McKinsey Global Institute describe cuatro escenarios posibles:

  1. Auge de la productividad: Un aumento de la innovación (como la actual revolución de la IA) podría justificar las valoraciones de los activos a través de un crecimiento económico genuino.
  2. Crecimiento estancado: Si la productividad no se acelera, la riqueza y el crecimiento seguirán desequilibrados, lo que provocará inflación o una corrección del mercado.
  3. Sacrificio de riqueza: Un intento deliberado de redistribuir la riqueza, lo cual es políticamente improbable en la mayoría de los escenarios.
  4. Sacrificio de crecimiento: Permitir que la inflación erosione el poder adquisitivo, transfiriendo efectivamente riqueza de los ahorradores a los tenedores de activos.

La diferencia entre los dos resultados más probables podría significar una pérdida de 160.000 dólares para el ahorrador estadounidense promedio para 2033.
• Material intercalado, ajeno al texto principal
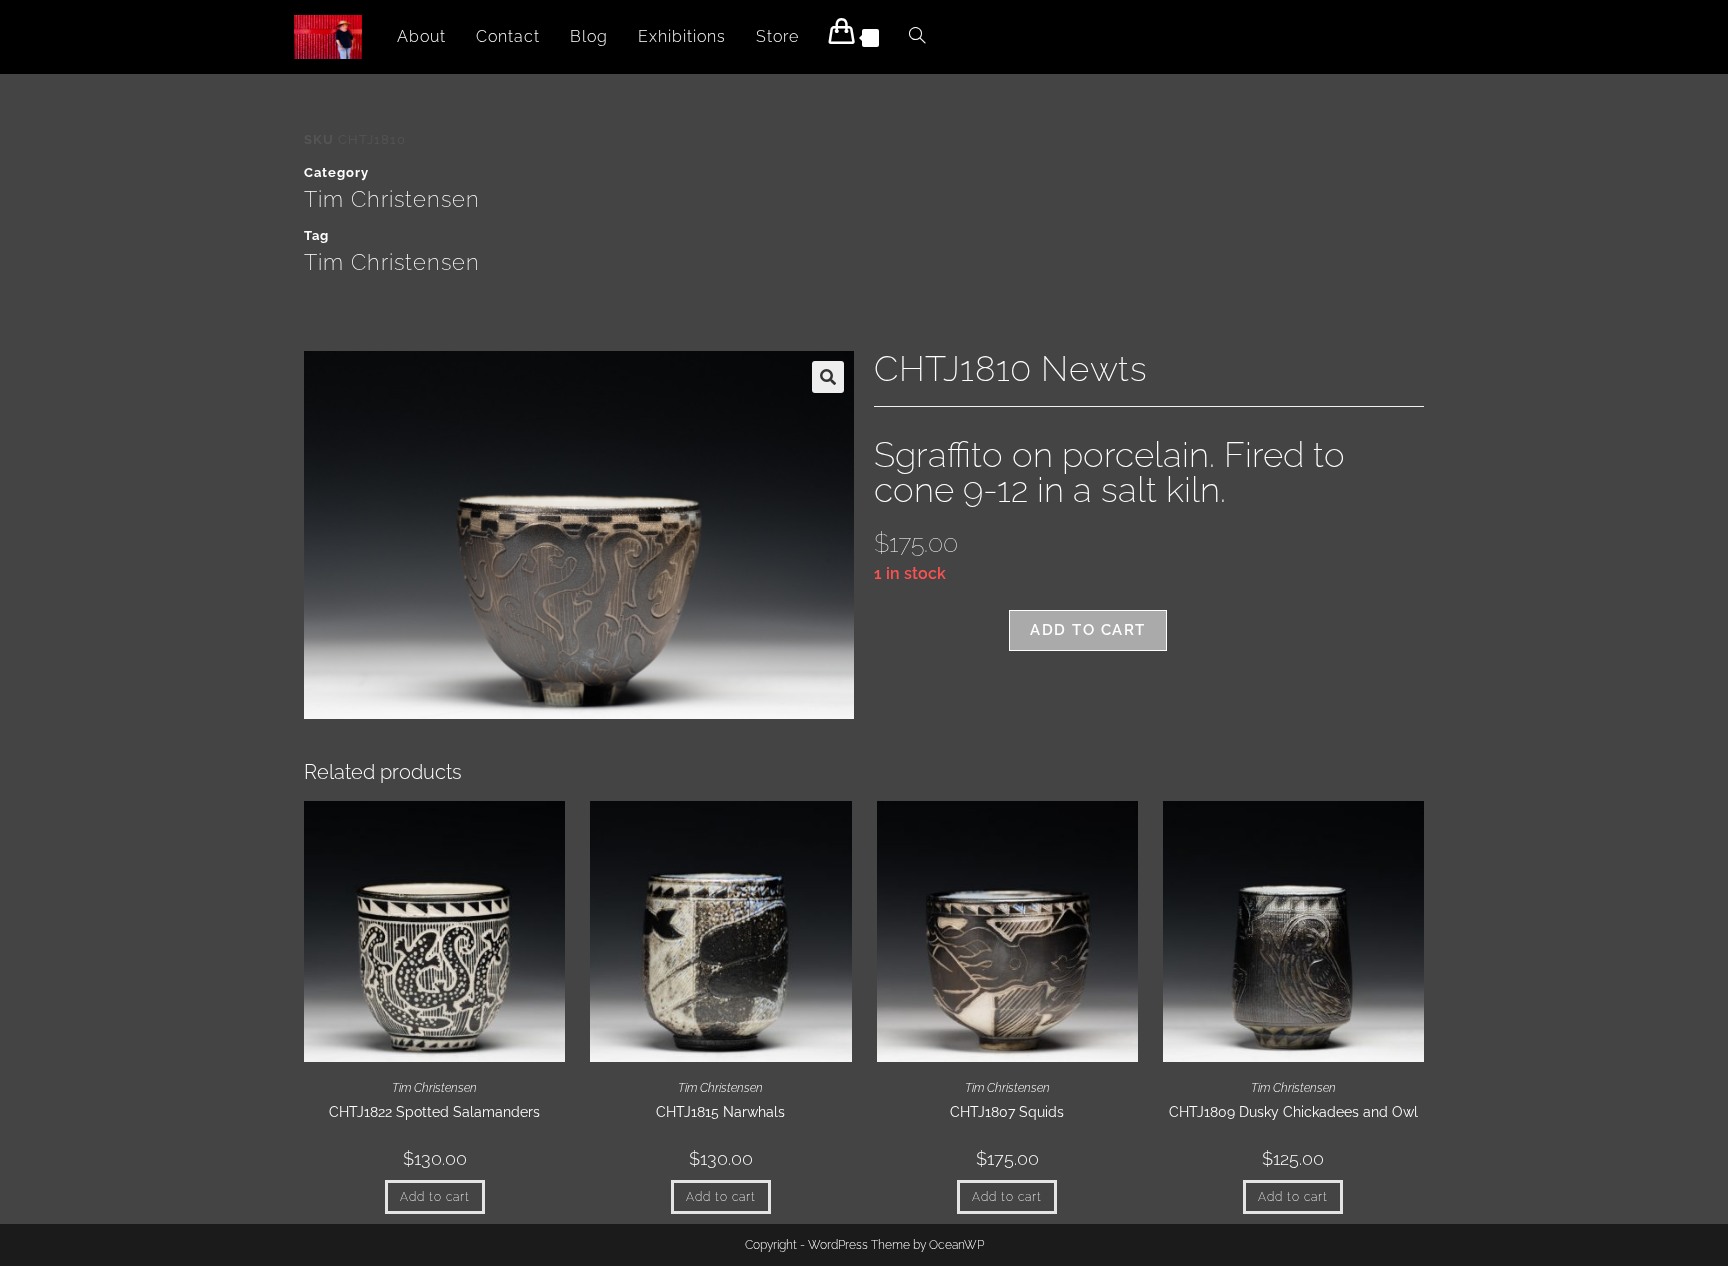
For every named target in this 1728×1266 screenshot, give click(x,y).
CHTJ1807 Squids (1007, 1112)
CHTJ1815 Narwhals (720, 1112)
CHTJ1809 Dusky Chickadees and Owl (1293, 1112)
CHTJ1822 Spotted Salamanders (434, 1112)
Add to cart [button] (435, 1197)
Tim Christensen (392, 199)
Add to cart (1088, 630)
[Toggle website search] (917, 37)
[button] (828, 377)
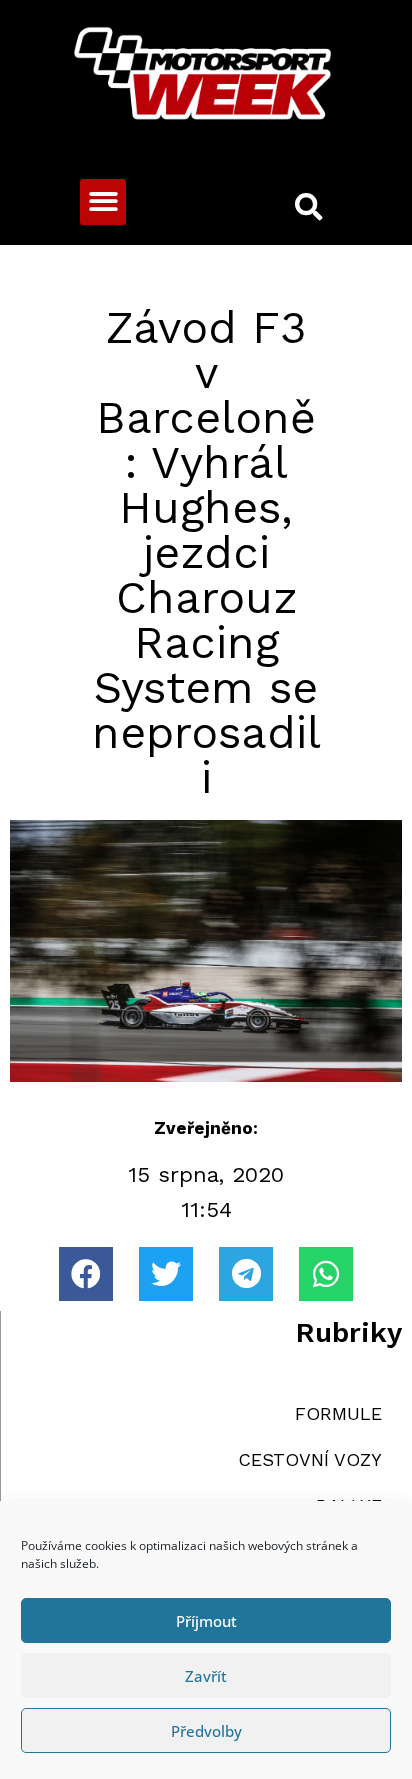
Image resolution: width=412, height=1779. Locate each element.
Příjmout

Lo que esto significa para los estadounidenses comunes y corrientes

La desconexión entre la riqueza de los activos y la realidad económica crea un sistema de dos niveles. Los ricos ven multiplicarse sus fortunas gracias a la apreciación de los precios, mientras que los asalariados luchan por mantenerse al día. Esto explica por qué la desigualdad de riqueza persiste incluso durante el crecimiento económico: la inflación de activos beneficia a quienes ya tienen activos, creando una “recuperación en forma de K” donde los ricos prosperan mientras que otros se quedan atrás.

La realidad es simple: a menos que la productividad se acelere dramáticamente, esta burbuja de activos conducirá a una inflación prolongada que erosiona el poder adquisitivo o a un doloroso reinicio del mercado que podría acabar con billones de riqueza en papel.